Para aqueles que nasceram depois de 1988, talvez possa soar estranho o processo de reaproximação dos militares do jogo político. De fato, desde a redemocratização se vive o maior período de conformação das Forças Armadas aos quartéis. Basta, no entanto, debruçar sobre a nossa história para atestar que o período vigente era antes exceção do que regra. Assim, faz-se necessária uma breve retomada da relação estreita entre militares e República no Brasil.

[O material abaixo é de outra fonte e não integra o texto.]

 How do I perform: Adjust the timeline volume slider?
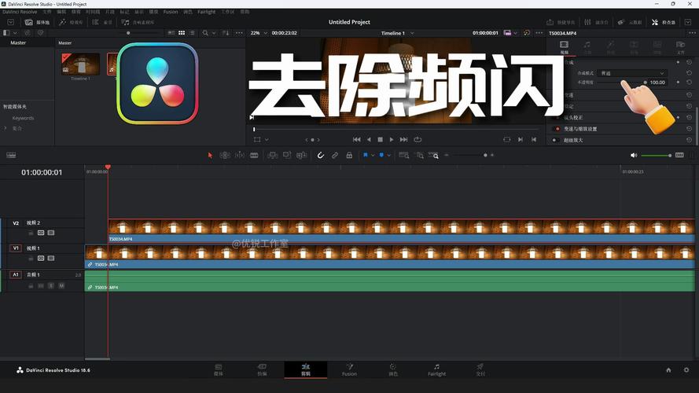click(x=656, y=156)
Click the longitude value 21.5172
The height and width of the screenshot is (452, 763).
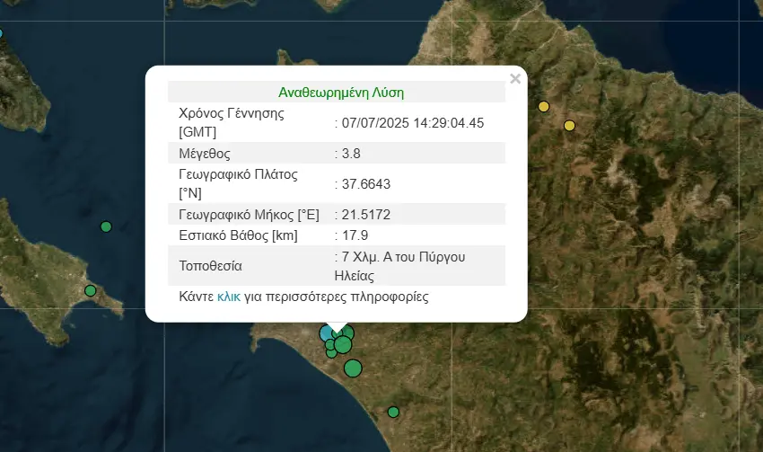(x=365, y=215)
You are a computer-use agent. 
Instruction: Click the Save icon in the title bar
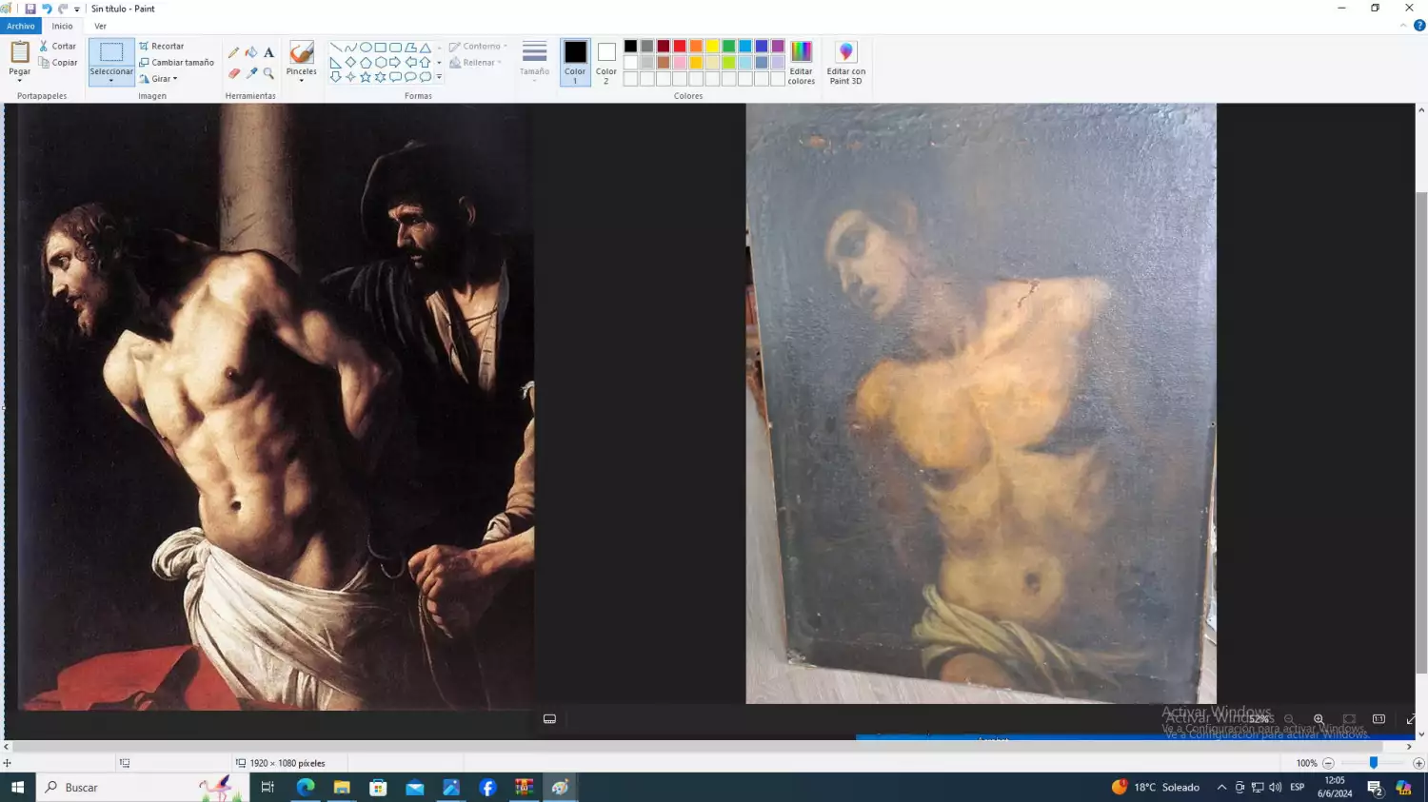[x=30, y=9]
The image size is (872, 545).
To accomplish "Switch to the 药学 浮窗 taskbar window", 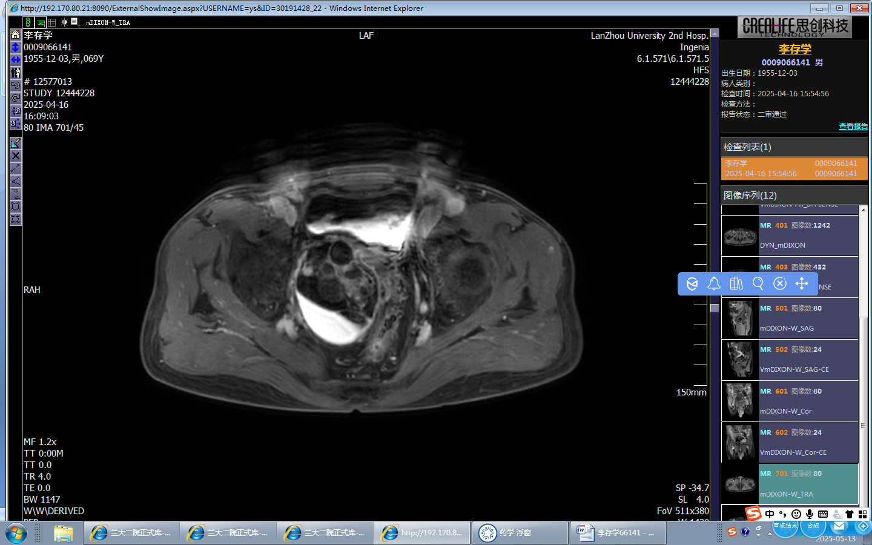I will [x=520, y=533].
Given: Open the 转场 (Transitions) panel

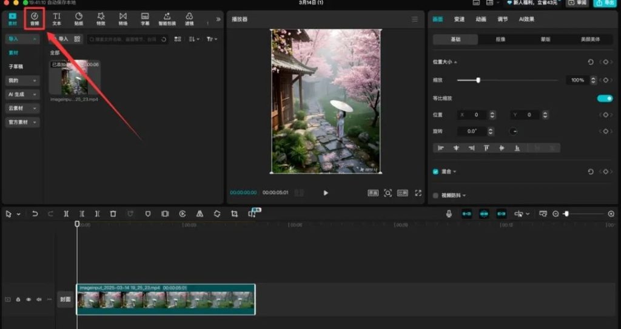Looking at the screenshot, I should pos(123,18).
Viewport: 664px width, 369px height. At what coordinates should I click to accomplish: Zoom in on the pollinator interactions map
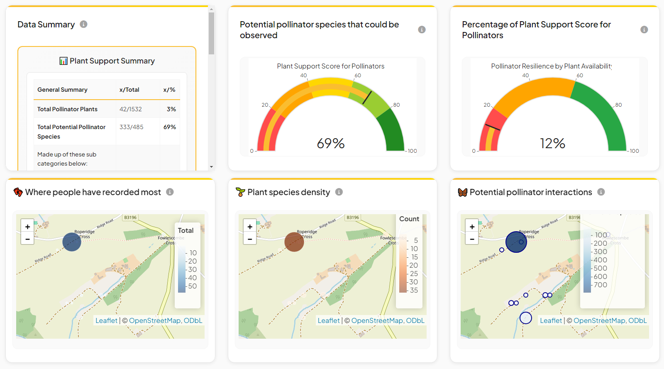(472, 227)
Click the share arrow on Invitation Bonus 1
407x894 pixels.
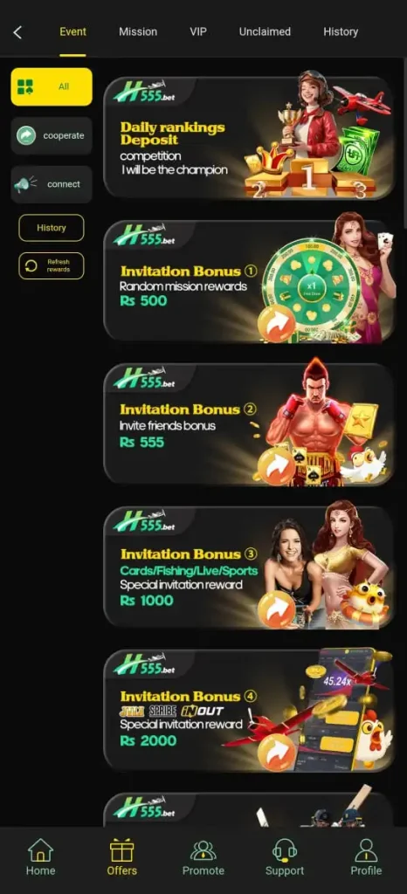276,323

Enganam-se os que associam o início do protagonismo dos militares na vida política brasileira ao Império. Figuras como o Duque de Caxias (1803-1880) e o general Manuel Luís Osório (1808-1879), malgrado a participação na política imperial, eram representantes dos dois principais partidos oitocentistas – Conservador e Liberal, respectivamente – e tinham suas atuações políticas circunscritas às disputas partidárias, ou seja, não atuavam como representantes dos interesses da corporação militar. Seria, inclusive, uma singularidade do Império em meio às repúblicas que o circundavam: nestas, os militares foram atores centrais desde o período das independências, contrastando com o perfil dos construtores do Estado brasileiro, em geral composto por bacharéis em direito formados em Coimbra e, após 1830, saídos também das faculdades de direito de São Paulo e de Olinda.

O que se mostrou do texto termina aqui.